Select only the bottom of nested divs, without knowing how nested they are

41 Views Asked by At

I'm trying to scrape a website that doesn't use class or ids, and the structure is like this:

<div>
  <div>
    <div>
      Some content
    </div>
  </div>
  <div>
    Other content
  <div>
</div>

I'm trying something like doc.css('div div') but that's returning duplicates of the content, since nested containers all match that selector.

How do I select only the bottom of the nest, knowing that they are not all the same depth?

Another way to phrase the question, is there a way to do something like "div with no div children"? It may have other children, just not divs

Edit:

Trying to clarify, with the above html I can call:

doc.css('div div').map(&:text)

To get the text of the document, divided into an array by the divs. The problem is, that line is returning "Some content" twice, because even though it exists once in the html, there are two 'div div' matches with that text.

1

There are 1 best solutions below

0
twalow On BEST ANSWER

This code finds all the leaf elements and checks if they're divs.
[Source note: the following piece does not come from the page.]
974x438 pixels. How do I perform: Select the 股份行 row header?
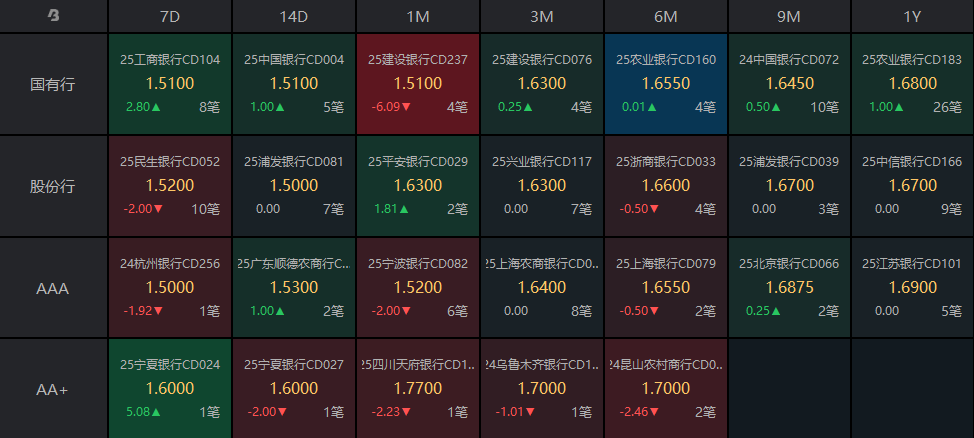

This is what I'm assuming what you're trying to do.

// will be used to store all the leaves
const leaves = [];

// uses recursion to find all the leaves 
const findLeaves = ($branch) => {
    if ($branch.children.length === 0)
    {
        leaves.push($branch);
        return;
    }
    [...$branch.children].forEach(($branch) => findLeaves($branch));
};


// parent element of elements you want to search through
const $branch = document.querySelector("body > div");

// initiate finding leaves
findLeaves($branch);

// remove from all the leaves non divs
const what_you_want = leaves.filter(($leaf) => $leaf.tagName === "DIV");
console.log(what_you_want);